Give back the data below word for word. Any image in it should be left out.

--- Supplied material Enclosed Below ---

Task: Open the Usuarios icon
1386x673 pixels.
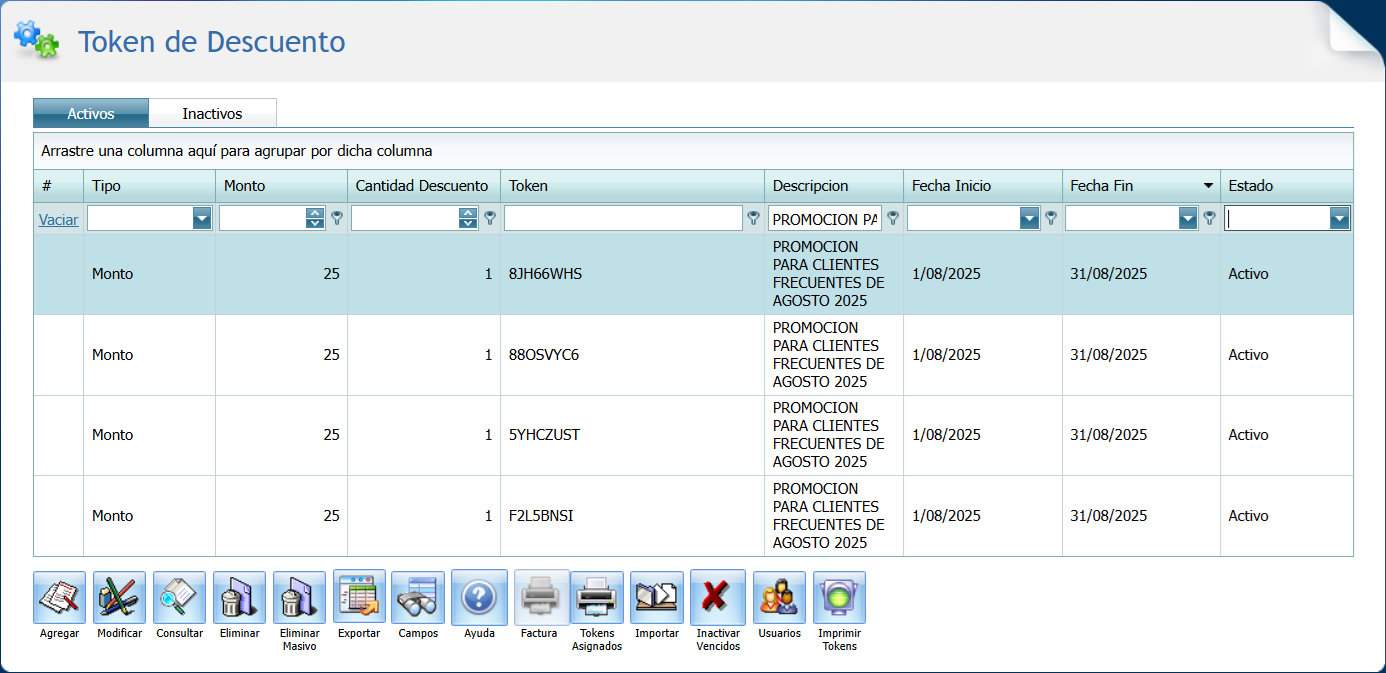Action: coord(779,598)
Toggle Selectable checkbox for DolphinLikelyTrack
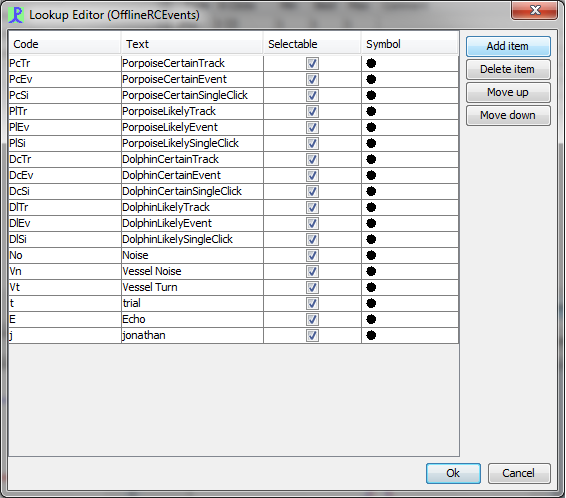The height and width of the screenshot is (498, 566). 312,207
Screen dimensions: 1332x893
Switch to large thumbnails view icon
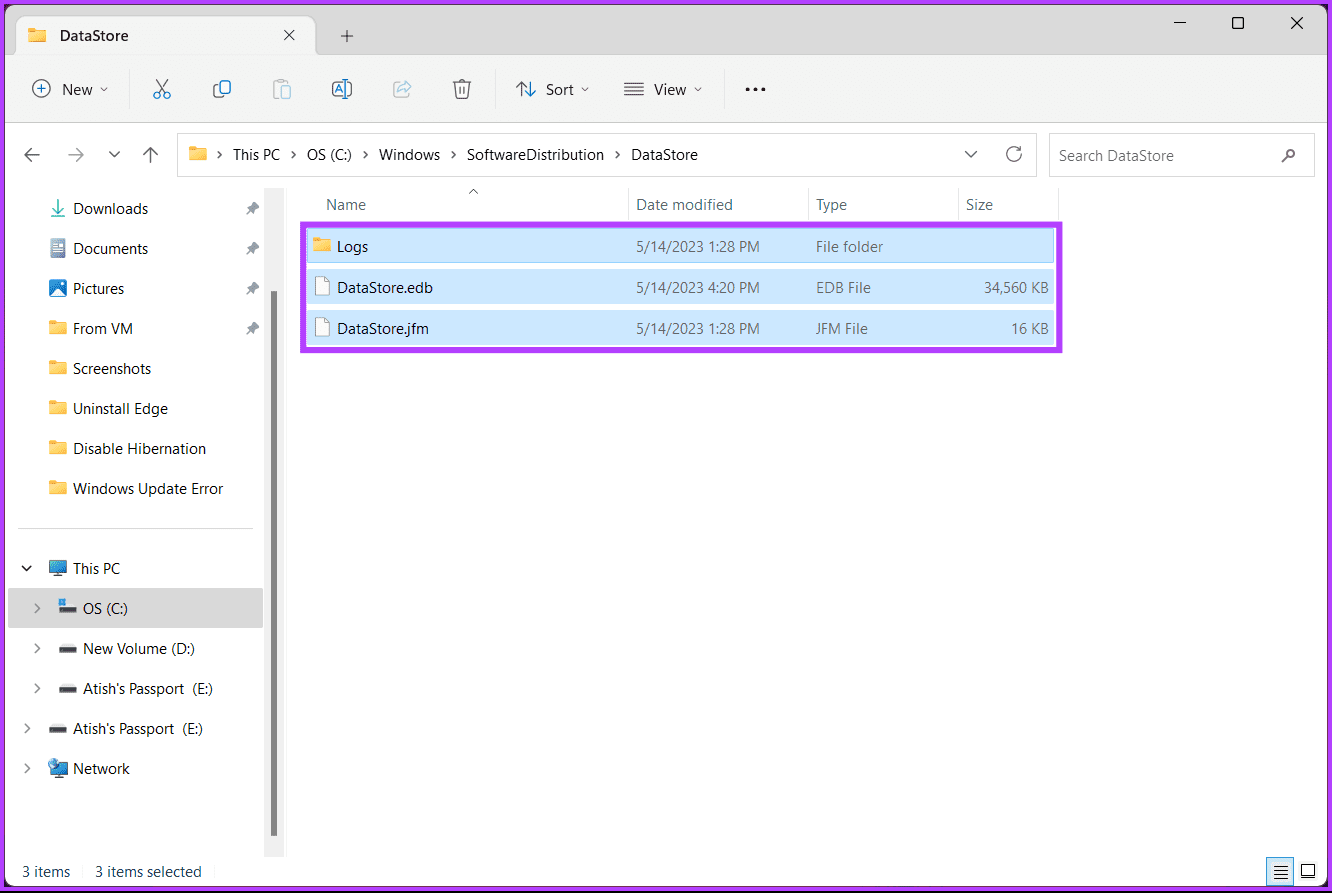[x=1307, y=871]
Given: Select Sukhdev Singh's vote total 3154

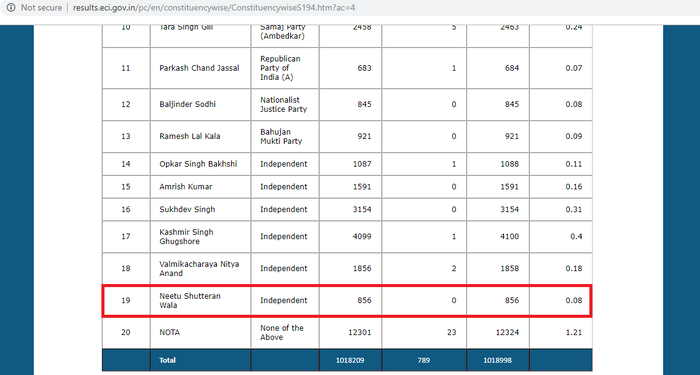Looking at the screenshot, I should [509, 209].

--- End of Enclosed Supplied material ---

— Final answer —
Task: Open the Usuarios icon
1386x673 pixels.
Action: coord(779,598)
Toggle Selectable checkbox for DolphinLikelyTrack
The height and width of the screenshot is (498, 566). 312,207
Screen dimensions: 1332x893
Switch to large thumbnails view icon
[x=1307, y=871]
Given: Select Sukhdev Singh's vote total 3154

Looking at the screenshot, I should [509, 209].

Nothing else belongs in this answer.